La ricaduta del lancio scandalistico del libro da parte di Sergio Luzzatto e del suo successivo ritiro da parte di Ariel Toaff merita inoltre qualche riflessione immediata. Temo però che sarà questo un tema su cui bisognerà riflettere ancora in futuro. Dopo il ritiro da parte di Toaff del libro, e dopo che le critiche degli storici, tutte documentate e tutte basate su una accurata lettura da parte loro del libro, sono state fatte passare per una campagna di linciaggio preventivo, il discorso sui media si è spostato: non si parla più della colpevolezza o meno degli ebrei medioevali, ma della lobby ebraica che è tanto potente da impedire ad un libro di circolare e che opera preventive scomuniche. In questo senso, il comunicato di condanna della consulta rabbinica, sia pur moderato nei toni e lontano dall’essere una scomunica, è stato, a mio avviso, un errore gravissimo. L’idea che circola ora è che dove c’è fumo c’è arrosto, e dove gli ebrei vogliono togliere dalla circolazione un libro, vuol dire che si tratta di un libro che presenta verità sgradite. È chiaro che simili voci non possono trovare risposata a livello razionale. Siamo di fronte al riemergere di vecchie mitologie che pensavamo sepolte e che evidentemente poco basta a far riapparire. Personalmente, io auspico che il libro ritorni in circolazione. Ha fatto ormai, a livello di opinione comune, tutto il danno che poteva fare, meglio che sia sugli scaffali di tutte le librerie e che affronti le critiche degli studiosi. Per questo, ho deciso di regalare alla Biblioteca del mio Dipartimento la mia copia di Pasque di sangue.

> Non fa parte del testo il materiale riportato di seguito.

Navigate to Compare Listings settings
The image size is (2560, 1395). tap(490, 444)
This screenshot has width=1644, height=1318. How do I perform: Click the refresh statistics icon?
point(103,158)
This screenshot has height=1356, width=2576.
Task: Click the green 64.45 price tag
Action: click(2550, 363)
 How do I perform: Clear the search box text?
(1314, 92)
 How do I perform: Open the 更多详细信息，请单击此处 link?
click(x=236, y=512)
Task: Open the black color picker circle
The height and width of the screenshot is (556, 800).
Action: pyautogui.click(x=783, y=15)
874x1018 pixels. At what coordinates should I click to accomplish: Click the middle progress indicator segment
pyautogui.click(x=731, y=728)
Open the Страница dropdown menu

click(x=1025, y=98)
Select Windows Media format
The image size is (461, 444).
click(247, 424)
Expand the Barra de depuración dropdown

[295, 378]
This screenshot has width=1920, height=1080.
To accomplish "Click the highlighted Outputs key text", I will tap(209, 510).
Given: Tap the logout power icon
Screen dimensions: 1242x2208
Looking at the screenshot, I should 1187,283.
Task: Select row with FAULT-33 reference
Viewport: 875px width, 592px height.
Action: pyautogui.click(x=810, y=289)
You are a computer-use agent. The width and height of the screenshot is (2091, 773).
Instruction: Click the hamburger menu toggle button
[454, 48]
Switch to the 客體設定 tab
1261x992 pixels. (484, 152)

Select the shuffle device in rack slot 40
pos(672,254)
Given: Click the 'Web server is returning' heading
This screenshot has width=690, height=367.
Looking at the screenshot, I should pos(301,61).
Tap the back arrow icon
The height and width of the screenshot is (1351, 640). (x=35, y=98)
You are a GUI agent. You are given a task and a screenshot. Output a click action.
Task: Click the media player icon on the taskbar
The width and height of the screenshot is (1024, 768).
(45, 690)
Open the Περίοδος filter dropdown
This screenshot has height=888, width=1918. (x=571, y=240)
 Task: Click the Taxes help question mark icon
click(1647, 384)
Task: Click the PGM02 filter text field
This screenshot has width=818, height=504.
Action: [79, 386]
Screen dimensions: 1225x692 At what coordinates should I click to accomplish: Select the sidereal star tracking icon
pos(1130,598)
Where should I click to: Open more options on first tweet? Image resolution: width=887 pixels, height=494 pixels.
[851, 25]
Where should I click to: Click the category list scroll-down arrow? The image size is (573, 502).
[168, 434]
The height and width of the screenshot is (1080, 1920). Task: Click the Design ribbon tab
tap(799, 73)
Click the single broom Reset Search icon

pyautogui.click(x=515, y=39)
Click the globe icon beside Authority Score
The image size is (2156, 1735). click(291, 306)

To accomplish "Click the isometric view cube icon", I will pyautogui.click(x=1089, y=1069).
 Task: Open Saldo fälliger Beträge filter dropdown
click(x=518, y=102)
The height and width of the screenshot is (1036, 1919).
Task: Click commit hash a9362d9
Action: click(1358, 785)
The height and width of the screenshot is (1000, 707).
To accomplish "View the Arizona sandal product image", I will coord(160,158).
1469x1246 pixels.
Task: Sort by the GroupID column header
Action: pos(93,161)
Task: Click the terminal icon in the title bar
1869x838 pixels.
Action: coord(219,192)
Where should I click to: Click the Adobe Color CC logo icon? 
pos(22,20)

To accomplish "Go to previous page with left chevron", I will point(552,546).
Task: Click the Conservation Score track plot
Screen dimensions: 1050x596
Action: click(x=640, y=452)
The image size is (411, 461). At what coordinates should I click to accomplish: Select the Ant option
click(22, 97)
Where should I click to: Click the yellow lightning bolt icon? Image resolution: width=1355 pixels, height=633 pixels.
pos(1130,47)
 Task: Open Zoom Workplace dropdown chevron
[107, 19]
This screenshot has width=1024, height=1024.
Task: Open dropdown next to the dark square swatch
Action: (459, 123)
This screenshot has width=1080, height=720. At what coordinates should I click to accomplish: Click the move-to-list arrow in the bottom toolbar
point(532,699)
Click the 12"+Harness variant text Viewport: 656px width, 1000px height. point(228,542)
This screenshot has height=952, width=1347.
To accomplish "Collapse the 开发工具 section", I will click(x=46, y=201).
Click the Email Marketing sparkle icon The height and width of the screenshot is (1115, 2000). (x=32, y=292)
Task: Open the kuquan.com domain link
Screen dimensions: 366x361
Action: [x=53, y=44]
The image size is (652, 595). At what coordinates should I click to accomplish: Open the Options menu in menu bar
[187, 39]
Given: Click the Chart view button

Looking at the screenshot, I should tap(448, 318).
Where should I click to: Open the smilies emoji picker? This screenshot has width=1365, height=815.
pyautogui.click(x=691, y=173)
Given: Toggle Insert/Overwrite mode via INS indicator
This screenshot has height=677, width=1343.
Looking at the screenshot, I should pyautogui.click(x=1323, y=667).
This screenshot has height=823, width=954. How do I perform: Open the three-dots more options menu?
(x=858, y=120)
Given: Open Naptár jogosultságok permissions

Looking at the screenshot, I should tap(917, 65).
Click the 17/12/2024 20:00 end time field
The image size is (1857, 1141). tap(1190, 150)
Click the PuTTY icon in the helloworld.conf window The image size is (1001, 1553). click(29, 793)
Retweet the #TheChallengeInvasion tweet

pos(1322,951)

* Anna Foa è professore di Storia moderna presso l’Università “La Sapienza” di Roma. Specialista di storia sociale e culturale e di storia degli ebrei, è autrice tra gli altri del volume sugli Ebrei in Europa dalla Peste Nera all’emancipazione (Roma-Bari, Laterza, 1998, trad. ingl. California University Press, 2000).
[1] F. von Spee, I processi contro le streghe. Cautio Criminalis, a cura di A. Foa, Roma, Salerno, 2004, 177-78.